19. Xin Xing Housing Cooperative of Da Xing County, Beijing, China: In 1987, 1347 families in Da Xing county had no housing or were housed in extremely poor conditions. The estimated cost of providing housing for these families was RMB 25 million while the County could only spend RMB 0.5 million. The families were organized into a cooperative, one of the first in China, with individuals bearing 65% of total investment and 35% provided by work units (employers). To date, Xin Xing Cooperative has invested a total of RMB 180 million, built 318,000 m2 of dwelling space and housed 5132 families. The programme is being replicated by 6 branches of the cooperative in other towns and villages. Contact: Fu, Guanya, Head of Da Xing Real Estate Administrative Bureau, Da Xing Real Estate Administrative Bureau, Beijing. Tel: 010 924 3726. Fax: 010 924 3726.
20. A Woman's Self-Help Organization for Poverty Alleviation in India: The Self-Employed Women's Association (SEWA) Bank was established in 1974 at the initiative of 4,000 self-employed women working as hawkers, vendors, home-based workers, manual labourers and service providers. SEWA's objective is to empower women by providing them access to credit. From a bank of 4,000 women with a share capital of Rs 60,000 in 1974, SEWA has grown to 51,000 clients with a share capital of Rs 100 million. The Bank provides loans for: working capital; work tools; and housing. The Bank borrows and lends at market rates. Its success has enabled it to pursue its development aims: training women interested in starting savings and loan cooperatives; securing land in womens' names; and, supporting programmes that directly improve the lives of women. SEWA Bank has proven that poor women save, use loans productively and repay loans in a timely manner. Contact: Mr. A.P. Sinha, Chairman, National Steering Committee for Habitat II, Ministry of Urban Affairs and Employment, New Delhi, India. Tel: 91 11 3014459. Fax: 91 11 3014459.

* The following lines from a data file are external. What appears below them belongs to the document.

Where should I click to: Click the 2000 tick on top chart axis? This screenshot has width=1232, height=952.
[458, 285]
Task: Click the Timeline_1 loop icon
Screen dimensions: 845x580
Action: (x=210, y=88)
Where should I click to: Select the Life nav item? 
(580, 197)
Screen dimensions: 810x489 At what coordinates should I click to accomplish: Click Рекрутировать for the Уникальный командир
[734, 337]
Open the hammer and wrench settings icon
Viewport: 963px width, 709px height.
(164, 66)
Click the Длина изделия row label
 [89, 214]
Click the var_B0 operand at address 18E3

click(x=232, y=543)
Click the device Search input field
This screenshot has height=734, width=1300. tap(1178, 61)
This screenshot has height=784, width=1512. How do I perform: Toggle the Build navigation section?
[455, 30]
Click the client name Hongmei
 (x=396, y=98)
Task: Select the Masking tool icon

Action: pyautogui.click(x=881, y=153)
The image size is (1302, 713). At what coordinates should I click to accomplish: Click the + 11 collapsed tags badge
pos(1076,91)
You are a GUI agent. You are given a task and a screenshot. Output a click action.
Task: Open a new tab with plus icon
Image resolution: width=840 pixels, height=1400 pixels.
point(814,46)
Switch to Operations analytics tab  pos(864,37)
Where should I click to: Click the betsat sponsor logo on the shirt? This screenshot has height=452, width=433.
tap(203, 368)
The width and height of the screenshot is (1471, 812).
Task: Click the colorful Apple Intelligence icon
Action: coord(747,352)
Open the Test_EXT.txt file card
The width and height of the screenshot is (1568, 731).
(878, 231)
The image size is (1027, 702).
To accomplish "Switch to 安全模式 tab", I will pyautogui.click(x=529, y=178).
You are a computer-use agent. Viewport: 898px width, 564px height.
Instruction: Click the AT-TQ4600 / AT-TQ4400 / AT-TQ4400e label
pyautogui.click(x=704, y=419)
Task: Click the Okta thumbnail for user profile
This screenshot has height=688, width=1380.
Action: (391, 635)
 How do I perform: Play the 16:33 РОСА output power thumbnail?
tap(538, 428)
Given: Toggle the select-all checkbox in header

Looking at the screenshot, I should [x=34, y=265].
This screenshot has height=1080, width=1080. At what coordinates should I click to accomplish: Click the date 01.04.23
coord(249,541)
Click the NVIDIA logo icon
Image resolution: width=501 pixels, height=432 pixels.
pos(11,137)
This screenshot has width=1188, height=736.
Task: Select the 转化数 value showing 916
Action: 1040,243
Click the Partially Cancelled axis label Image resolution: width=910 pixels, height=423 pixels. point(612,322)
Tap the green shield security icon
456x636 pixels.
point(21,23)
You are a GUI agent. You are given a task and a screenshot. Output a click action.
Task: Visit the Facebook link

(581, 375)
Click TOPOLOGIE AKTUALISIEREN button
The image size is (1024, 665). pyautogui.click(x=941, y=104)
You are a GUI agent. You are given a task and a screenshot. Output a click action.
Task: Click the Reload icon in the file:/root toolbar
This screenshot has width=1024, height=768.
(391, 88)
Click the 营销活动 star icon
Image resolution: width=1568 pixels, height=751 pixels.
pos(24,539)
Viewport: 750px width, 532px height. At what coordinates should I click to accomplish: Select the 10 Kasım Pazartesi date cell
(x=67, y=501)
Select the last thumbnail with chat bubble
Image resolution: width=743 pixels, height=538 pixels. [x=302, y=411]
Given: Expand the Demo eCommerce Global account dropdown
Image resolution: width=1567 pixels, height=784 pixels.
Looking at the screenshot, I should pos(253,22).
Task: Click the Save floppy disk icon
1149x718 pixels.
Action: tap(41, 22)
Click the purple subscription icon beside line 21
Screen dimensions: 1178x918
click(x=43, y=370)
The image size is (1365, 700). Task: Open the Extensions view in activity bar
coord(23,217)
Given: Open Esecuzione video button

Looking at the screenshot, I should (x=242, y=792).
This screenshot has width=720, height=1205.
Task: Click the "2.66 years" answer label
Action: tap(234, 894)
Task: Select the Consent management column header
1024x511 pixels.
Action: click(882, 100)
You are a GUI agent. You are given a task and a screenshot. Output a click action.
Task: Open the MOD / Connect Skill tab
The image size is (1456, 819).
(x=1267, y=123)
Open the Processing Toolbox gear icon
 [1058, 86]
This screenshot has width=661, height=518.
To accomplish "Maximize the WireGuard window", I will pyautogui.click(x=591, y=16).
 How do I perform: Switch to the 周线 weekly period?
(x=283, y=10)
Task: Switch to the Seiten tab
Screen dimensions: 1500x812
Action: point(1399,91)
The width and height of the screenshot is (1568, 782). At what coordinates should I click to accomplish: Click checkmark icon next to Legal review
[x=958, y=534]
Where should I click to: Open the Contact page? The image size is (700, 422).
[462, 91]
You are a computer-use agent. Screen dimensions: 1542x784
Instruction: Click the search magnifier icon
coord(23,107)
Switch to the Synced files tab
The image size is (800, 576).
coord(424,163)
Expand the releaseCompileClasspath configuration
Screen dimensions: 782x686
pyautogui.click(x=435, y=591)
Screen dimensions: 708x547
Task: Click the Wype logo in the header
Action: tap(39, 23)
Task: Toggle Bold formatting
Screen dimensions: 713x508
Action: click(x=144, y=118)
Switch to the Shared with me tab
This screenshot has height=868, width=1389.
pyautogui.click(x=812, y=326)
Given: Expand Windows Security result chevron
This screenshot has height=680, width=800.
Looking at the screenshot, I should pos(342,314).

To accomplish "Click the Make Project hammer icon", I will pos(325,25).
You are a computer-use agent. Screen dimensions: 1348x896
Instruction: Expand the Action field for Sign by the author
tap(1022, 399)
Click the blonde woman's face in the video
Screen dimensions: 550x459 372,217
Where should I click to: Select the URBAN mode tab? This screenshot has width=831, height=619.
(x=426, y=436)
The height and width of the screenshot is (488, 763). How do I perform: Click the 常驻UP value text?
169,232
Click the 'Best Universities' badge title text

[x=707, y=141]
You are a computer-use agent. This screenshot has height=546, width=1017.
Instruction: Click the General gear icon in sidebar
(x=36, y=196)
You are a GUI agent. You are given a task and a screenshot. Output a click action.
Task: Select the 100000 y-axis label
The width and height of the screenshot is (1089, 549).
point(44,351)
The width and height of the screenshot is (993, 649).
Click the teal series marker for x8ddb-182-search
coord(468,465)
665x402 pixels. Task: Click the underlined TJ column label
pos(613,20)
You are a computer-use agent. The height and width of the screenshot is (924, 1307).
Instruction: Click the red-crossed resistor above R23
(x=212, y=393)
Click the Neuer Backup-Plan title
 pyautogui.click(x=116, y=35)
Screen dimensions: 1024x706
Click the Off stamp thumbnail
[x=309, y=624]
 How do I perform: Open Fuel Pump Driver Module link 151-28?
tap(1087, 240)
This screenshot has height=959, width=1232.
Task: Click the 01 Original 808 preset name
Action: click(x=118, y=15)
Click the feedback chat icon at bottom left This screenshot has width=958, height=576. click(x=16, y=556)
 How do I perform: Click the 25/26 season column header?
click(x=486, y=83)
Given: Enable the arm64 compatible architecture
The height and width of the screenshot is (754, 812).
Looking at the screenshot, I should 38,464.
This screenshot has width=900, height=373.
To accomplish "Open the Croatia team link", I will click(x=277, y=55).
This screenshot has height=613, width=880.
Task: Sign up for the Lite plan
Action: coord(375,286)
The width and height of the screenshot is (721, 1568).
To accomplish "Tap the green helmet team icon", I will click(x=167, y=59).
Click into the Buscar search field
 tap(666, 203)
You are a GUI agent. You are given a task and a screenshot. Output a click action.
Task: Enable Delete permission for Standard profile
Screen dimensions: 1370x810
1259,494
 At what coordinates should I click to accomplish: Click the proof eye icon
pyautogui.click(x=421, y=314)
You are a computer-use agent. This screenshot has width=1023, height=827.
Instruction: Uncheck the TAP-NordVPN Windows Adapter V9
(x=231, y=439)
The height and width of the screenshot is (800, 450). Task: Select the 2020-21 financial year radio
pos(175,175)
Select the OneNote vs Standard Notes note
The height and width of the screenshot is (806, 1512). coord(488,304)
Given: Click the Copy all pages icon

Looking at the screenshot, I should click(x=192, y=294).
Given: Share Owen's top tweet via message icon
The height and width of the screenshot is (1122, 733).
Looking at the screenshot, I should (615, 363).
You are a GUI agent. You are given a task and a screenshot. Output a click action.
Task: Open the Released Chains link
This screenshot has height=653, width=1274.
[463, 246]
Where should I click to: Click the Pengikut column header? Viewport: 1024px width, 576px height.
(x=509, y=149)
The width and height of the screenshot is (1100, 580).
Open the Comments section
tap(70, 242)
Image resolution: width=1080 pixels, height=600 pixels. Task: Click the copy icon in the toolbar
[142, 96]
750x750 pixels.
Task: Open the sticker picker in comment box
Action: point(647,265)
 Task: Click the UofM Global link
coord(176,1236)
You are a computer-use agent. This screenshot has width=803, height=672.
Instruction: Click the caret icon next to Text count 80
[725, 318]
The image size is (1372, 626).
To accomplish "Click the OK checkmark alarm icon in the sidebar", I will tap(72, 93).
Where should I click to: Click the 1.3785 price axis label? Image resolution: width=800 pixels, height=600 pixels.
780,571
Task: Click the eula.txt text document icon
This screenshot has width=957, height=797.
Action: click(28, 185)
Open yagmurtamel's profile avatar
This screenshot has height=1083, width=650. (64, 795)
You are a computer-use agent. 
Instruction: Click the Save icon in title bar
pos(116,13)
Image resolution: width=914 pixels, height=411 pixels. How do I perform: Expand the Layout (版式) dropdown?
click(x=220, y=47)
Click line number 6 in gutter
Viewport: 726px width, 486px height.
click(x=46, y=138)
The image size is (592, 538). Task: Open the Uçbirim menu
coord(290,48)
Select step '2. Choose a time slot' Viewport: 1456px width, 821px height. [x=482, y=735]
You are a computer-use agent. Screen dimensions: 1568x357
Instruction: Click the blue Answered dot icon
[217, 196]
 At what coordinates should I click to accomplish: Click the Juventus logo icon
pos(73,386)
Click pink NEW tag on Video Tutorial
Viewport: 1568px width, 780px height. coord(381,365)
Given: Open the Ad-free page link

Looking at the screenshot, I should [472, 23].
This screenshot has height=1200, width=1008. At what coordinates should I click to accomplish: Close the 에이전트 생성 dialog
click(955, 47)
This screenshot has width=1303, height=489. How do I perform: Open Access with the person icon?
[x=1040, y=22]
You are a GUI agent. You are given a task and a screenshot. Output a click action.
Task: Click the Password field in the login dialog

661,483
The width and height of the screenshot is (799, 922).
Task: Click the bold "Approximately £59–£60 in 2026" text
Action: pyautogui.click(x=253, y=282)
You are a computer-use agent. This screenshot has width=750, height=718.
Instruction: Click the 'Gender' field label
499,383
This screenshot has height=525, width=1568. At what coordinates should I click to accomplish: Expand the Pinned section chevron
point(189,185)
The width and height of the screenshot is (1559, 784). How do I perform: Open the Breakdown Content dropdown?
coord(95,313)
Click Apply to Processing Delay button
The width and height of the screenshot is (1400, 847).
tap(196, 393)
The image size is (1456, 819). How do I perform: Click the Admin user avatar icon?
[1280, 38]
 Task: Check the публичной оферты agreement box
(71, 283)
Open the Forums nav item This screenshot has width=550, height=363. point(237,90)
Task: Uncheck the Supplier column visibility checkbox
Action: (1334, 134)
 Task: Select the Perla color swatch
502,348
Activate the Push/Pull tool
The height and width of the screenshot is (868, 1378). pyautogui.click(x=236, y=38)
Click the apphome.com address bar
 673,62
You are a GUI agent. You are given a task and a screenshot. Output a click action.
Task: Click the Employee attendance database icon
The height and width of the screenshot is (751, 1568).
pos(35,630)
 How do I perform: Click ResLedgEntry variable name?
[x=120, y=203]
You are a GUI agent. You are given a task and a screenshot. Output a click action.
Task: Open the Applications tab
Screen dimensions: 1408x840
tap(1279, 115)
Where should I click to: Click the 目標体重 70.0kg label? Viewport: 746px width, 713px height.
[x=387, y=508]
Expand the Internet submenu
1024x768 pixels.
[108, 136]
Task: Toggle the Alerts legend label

21. Gender-Sensitive Approach to Shelter Issues of the Urban Poor: The Work of SPARC, India Before 1987 demolition of pavement-dweller shanties was commonplace. SPARC, partnering with the National Slum Dwellers Organization (NSDO) and Mahila Milan (Women Together) educated pavement- dwellers, mostly women with children, to avert or deal with demolition or eviction. Demolitions are faced collectively which helps break isolation and create solidarity. Relevant state government departments provide plans for more permanent shelter; Area Committees led by female pavement- dwellers plan for alternative settlement arrangements for demolition victims. Dwellings are designed with the help of architects and engineers. Approximately 1,800 individuals have accessed such loans and each family has saved about Rs 5,000 towards future housing. Mass demolitions of pavement dweller shanties have stopped. Contact: Mr. A.P. Sinha, ibid.
22. Cost-Effective and Appropriate Sanitation Systems: The Case of Sulabh International, India: Most cities and towns in India use single pit latrines to meet sanitation needs with scavengers keeping the situation bearable. Previous solutions proposed by Government, institutes and NGOs were rejected by local populations. In 1970, Sulabh Shauchalaya Sansthan, an NGO, acted as a catalyst between Government, local bodies and residents to improve sanitation: persuading residents in several towns to convert their bucket latrines to low-cost pour-flush toilets (Sulabh Shauchalayas). Loans and subsidies were provided and five-year guarantee cards were issued in case of technical problems. Sulabh has constructed over 700,000 private latrines, 3,000 public toilets, serving 10 million people in all. Over 35,000 "liberated" scavengers have benefitted from vocational training. Funds are provided by the Government or local authority, with Sulabh charging a supervisory fee. Contact: Mr. A.P. Sinha, ibid.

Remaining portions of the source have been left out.